MM: Where was your first professional kitchen experience?

MS: At the Holiday Inn Woburn as weekend breakfast cook. I had never cooked before, was just about to start school. I went in on a Friday. The food and beverage director showed me how to “flip” eggs. The next day, I got there at 5:30 am, picked up the keys at the front desk and was on my own until the afternoon cook showed up.

 

MM: What is your favorite dish to prepare?

MS:  I love preparing a big Italian Sunday meal for my family- Antipasto, soup, pasta etc.  My son is in the act now and we make the family “gravy” (tomato sauce) together

 

MM: What is the best part of your job?

MS: Teaching and sharing my experiences with my team. When I was interviewing in college for my internship program, I was asked what I appreciated about the chefs at the school and the answer about them was the same – I said that I hope to be someone like them, that young cooks looked up to for guidance, and I have found it.

 

MM: Who is your favorite chef?

MS:  When I began my career, Jasper White had just opened Jasper’s on Atlantic Avenue in Boston and Lydia Shire was at the Bostonian. I still look up to both for what they did to create the restaurant revolution in Boston.  Presently though, I am still impressed but the detail and commitment of the food of Thomas Keller – simple, uncomplicated with surprises, but detailed with no concessions in the quality and approach.

 

MM: What do you usually make for yourself at home?

MS: A sandwich, anything between bread.

 

MM: If you could dine with any three people, who would they be?

MS: Paul Bocuse, Joël Robuchon and Marc Haerberlin.

 

Chef Chat with Dan Tavan – True Tastes Kitchen (Originally posted 5/17)

Dan Tavan has been fostering an avid love for food his entire life, cooking at home from a young age. After graduating from Cornell’s Hospitality program, he moved home to California, working in both kitchens and dining rooms of several fine restaurants throughout the San Francisco Bay Area and Napa Valley. While in Napa, he attended the Culinary Institute of America for culinary and wine studies. He then spent five years in various management roles with Danny Meyer’s famed SHAKE SHACK concept, starting at the original location in New York and opening new restaurants in Miami Beach and Boston. After learning from some of the best in the industry, Dan looks forward to starting a new chapter with True Taste Seasonal Kitchen (www.truetastekitchen.com), bringing his Paleo and allergen-friendly seasonal recipes to the Boston market.”

 

MM: How did you get into cooking?
DT: I grew up cooking with my mom, using lots of produce from the garden. I would regularly cook for friends and family and always had a passion for it.

 

MM: Where was your first professional kitchen experience?

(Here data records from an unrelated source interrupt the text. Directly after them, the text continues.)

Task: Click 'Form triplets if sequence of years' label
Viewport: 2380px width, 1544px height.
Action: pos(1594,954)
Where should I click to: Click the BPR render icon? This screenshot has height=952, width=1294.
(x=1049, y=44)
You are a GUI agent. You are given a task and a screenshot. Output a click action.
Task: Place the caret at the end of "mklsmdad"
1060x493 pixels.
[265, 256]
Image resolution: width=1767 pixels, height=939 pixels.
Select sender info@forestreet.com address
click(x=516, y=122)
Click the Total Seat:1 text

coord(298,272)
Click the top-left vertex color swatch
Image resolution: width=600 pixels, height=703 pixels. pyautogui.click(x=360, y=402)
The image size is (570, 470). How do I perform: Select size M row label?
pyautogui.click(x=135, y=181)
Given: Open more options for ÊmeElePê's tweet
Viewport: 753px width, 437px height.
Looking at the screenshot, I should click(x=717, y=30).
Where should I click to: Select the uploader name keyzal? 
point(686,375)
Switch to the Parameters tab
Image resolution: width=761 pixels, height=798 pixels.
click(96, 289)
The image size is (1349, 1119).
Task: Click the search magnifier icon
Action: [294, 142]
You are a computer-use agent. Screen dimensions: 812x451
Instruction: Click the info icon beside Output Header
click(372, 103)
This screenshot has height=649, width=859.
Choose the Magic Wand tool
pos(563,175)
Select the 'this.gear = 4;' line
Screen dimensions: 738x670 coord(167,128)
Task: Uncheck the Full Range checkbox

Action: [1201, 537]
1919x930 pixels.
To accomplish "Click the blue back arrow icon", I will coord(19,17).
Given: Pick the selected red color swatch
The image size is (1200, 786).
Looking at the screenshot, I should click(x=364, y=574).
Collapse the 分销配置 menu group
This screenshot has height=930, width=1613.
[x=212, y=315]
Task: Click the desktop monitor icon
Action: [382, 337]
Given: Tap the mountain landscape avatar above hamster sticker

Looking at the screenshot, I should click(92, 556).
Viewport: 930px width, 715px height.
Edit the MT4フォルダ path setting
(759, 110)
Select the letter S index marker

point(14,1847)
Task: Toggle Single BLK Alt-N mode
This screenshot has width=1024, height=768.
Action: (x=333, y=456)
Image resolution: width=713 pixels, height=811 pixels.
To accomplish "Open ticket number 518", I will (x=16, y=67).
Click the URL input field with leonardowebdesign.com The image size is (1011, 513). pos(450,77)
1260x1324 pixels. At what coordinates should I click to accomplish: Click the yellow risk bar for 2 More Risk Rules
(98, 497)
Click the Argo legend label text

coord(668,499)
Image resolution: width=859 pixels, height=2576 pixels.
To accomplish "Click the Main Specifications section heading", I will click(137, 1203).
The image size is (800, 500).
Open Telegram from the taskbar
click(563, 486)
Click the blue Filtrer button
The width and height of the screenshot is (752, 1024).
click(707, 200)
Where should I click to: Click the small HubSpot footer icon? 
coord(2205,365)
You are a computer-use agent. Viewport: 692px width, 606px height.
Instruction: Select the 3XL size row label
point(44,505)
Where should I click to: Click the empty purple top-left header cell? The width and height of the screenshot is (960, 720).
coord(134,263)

DT: After graduating college, I was part of the opening team of Daniel Patterson’s Frisson Restaurant in San Francisco, working garde manger and expediting.

 

MM: What is your favorite dish to prepare?

DT: Osso bucco with risotto Milanese – I learned it from my brother in college and fell in love with braises and risotto.

 

MM: How do you make use of local bounty?

DT: My wife and I have been members of several local organic CSA’s, and I enjoy the challenge of cooking with odd ingredients and using everything available to me.

 

MM: What is the best part of your job?

DT: Feeding people has always been the greatest joy in my life, especially when they love dishes I’m otherwise critical of.

 

MM: Who is your favorite chef?

DT: Massimo Camia’s restaurant in the heart of Barolo served the best meal of my life (lamb chops seared on a hot stone with aromatics and polenta fritters).

 

MM: What do you usually make for yourself at home?

DT: I generally cook Paleo-style dishes at home using our local meat and fish CSA proteins with flavor influences from Thailand, Mexico, and California.

 

MM: If you could dine with any three people, who would they be? DT: Danny Meyer is my favorite person to dine with; we’ve enjoyed several incredible meals together. I’d love my wife to join us along with Thomas Keller.